# START OF Supplied passage

Kienle, 46, who lives in Lexington, has spent several years researching the lives and deaths of members of the Whittemore family in an effort to bring their household to life.

The house, which was built around 1717, sits next to Minute Man’s visitor center, yet its residents had become a “forgotten family,” whose story has not been part of the traditional narrative of the Battle of Lexington and Concord, according to the park. For years, the building wasn’t open to the public, and was used as residence space for park employees.

Kienle, who specializes in Eastern and Central European history, also works at the park as a seasonal ranger, and in 2009 began “mucking around” with research into the history of the Whittemore House, she said.


Then the Friends of the Minute Man National Park received a grant of almost $3,000 from the Massachusetts Humanities Foundation to fund a scholarship-in-residence program that allowed Kienle to investigate the house’s residents.

Using a method called family reconstruction, Kienle looked up local birth and death records, tax records, wills, census and property records, and genealogy records to piece together their story.

Through the course of her research she discovered that Jacob Whittemore’s father had lived in the house before him, Kienle said, and that the younger Whittemore had lost two wives, each dying within a couple of weeks of giving birth to children.

By the eve of the Revolutionary War, Jacob was living in the home with his wife, Elizabeth, as well as his daughter Sarah and her husband, Moses Reed, Kienle said.

Kienle said a key question to ask about any family living in Lexington at that time is what they were doing on April 19, 1775 .

Minuteman National Historical Park
Historian Polly Kienle has spent several years researching the lives of Jacob Whittemore and his family.

She found that neither Jacob Whittemore nor Moses Reed was on the muster rolls when the war began, Kienle said, but within weeks of the first shot, Reed joined the Continental Army and went on multiple campaigns. As a result, it didn’t appear that the family had stayed out of the first day of battle because they sympathized with the British, she said.

‘We’ve got a lot of great stories at the Minute Man. This is a fabulous one to add to the repertoire.’

“It doesn’t look like he’s a slacker or even a Tory,’’ Kienle said of Reed.

By looking at vital records, Kienle found that Sarah Reed gave birth to a daughter on April 1, 1775, 18 days before the battle on the Lexington Green.

“Maybe it has something to do with that — you don’t know,” Kienle said.

The historian also found a passage in a 19th-century genealogy of the Reed family that mentions the Moses Reed family hid in the woods from the British regulars as they came down the road from Concord. Kienle said the family hid because Sarah Reed was very ill; she had to be carried out of the house on a mattress and put on a cart to reach the family’s hiding spot.

In addition to explaining Moses Reed’s absence on the first day of the war, Sarah Reed’s illness may also explain what her father was doing that day. “You would imagine that if someone had lost two wives because of postpartum illnesses, and then his daughter was in that situation, he would do everything possible — speculating that he cares at all,” Kienle said.

Kienle will discuss her research Saturday in a presentation called “If These Walls Could Speak,” part of a special program of events at the Jacob Whittemore House from 10 a.m. to 4 p.m.

She will also join a panel of experts to discuss the research in “Some Stayed Behind to Protect Their Terrified Families,’’ a forum being held at the visitor center next Thursday from 6 to 7:30 p.m. in coordination with Lexington’s 300th anniversary celebrations.

Kienle will also discuss her research at the house several times during the summer; more information about the public programs can be found at www.nps.gov/ mima.

# END OF Supplied passage

Given request: Rewrite the stretch of the Whittemore family article from "By looking at" through "family’s hiding spot.", changing "mattress" to "feather bed".

# START OF Dataset rows

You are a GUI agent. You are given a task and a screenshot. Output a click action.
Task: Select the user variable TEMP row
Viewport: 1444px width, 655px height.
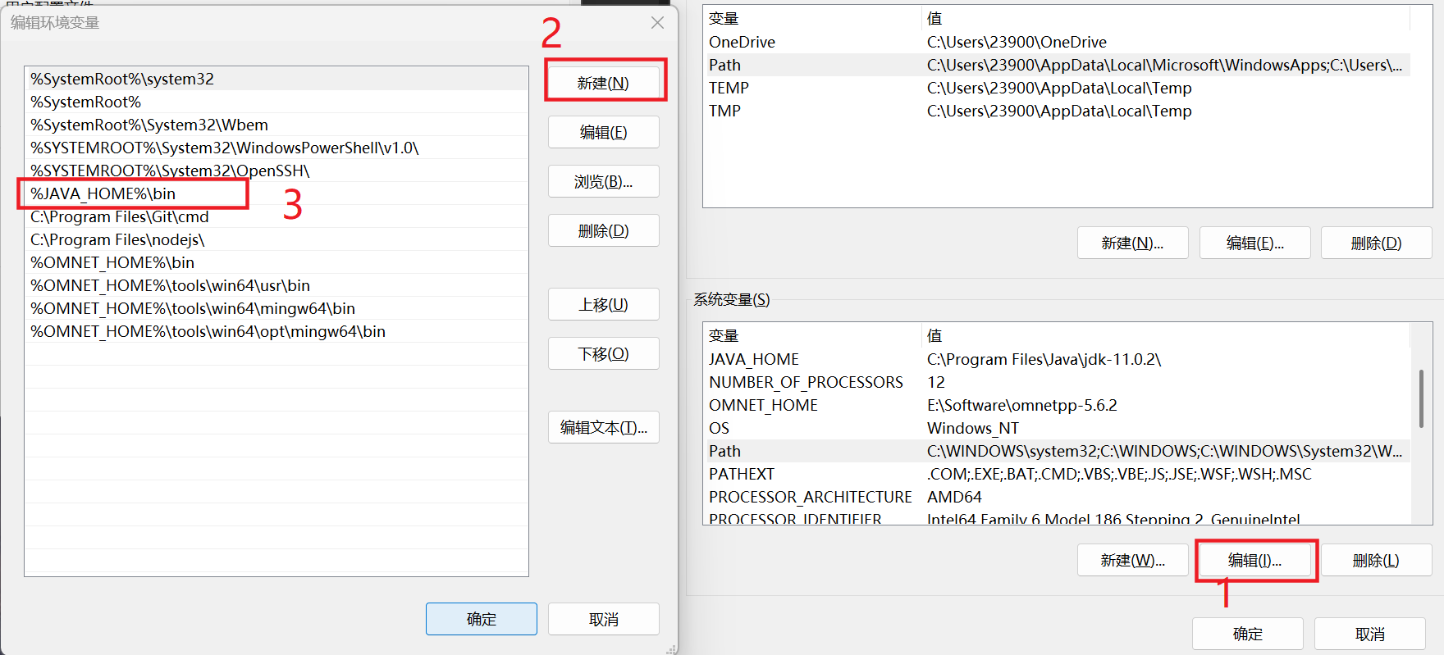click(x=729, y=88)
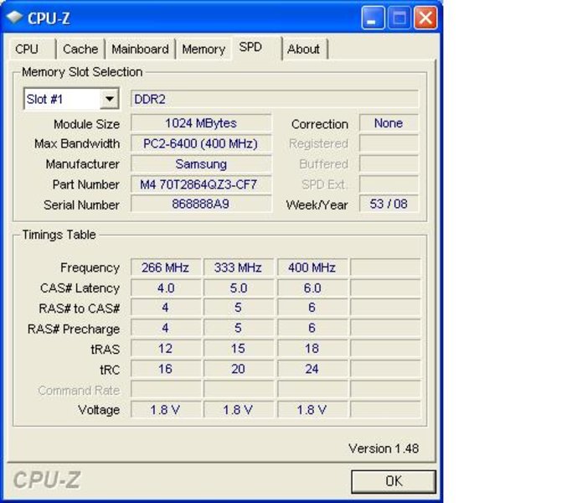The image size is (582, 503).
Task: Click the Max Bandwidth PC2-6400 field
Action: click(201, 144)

# END OF Dataset rows
# START OF Dataset rows

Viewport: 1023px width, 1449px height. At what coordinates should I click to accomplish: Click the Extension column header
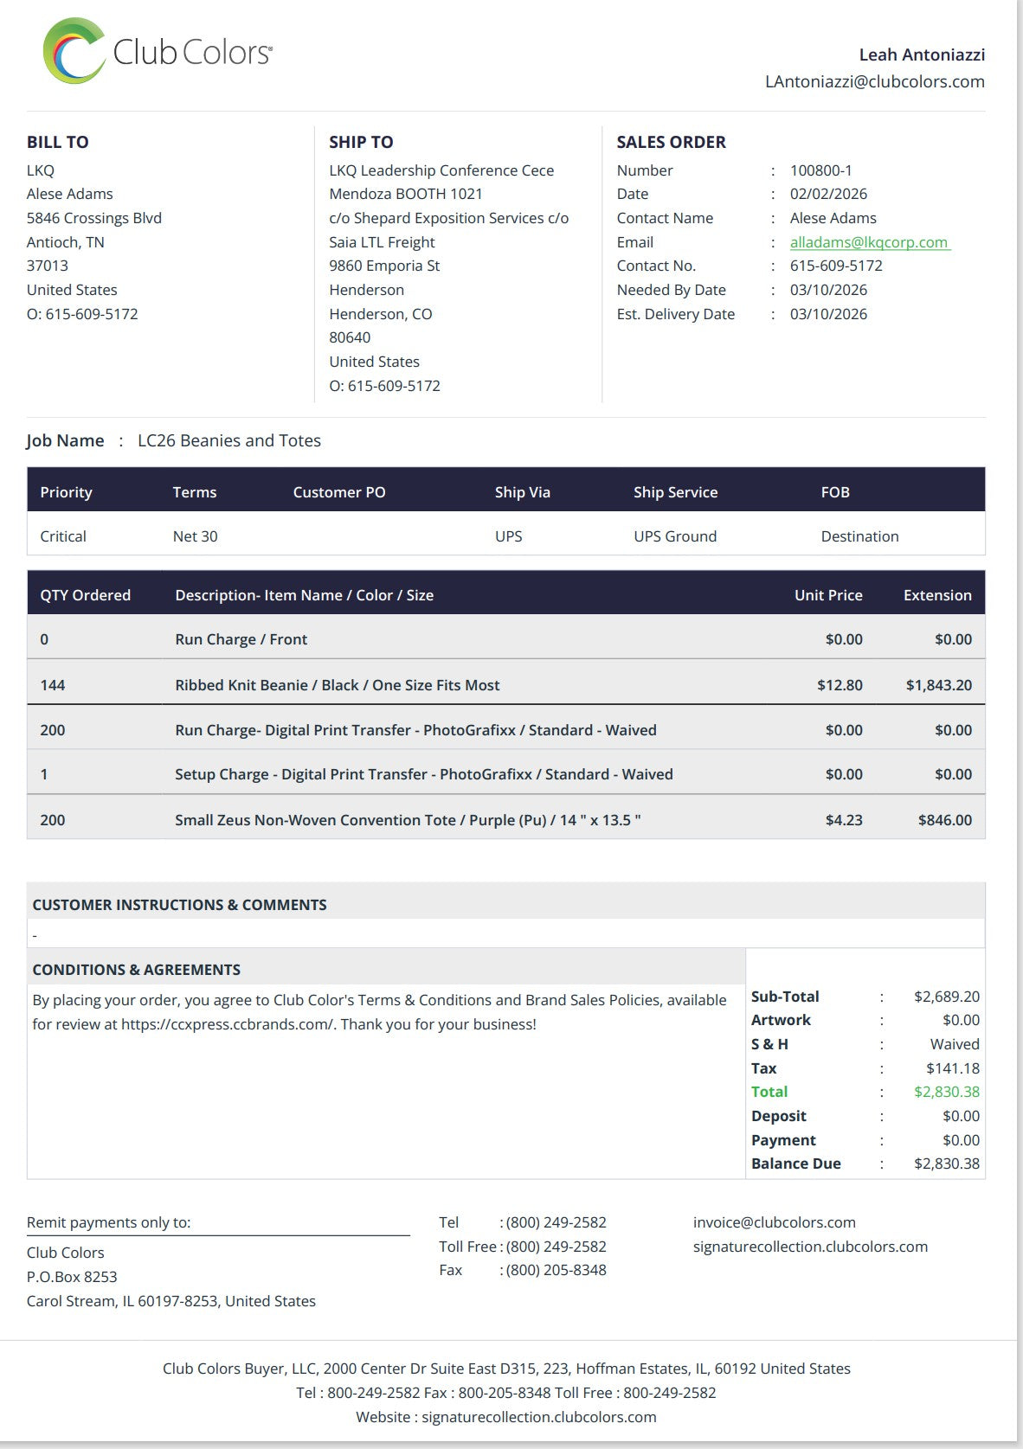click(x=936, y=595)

# END OF Dataset rows

Solved exercise:
By looking at vital records, Kienle found that Sarah Reed gave birth to a daughter on April 1, 1775, 18 days before the battle on the Lexington Green.

“Maybe it has something to do with that — you don’t know,” Kienle said.

The historian also found a passage in a 19th-century genealogy of the Reed family that mentions the Moses Reed family hid in the woods from the British regulars as they came down the road from Concord. Kienle said the family hid because Sarah Reed was very ill; she had to be carried out of the house on a feather bed and put on a cart to reach the family’s hiding spot.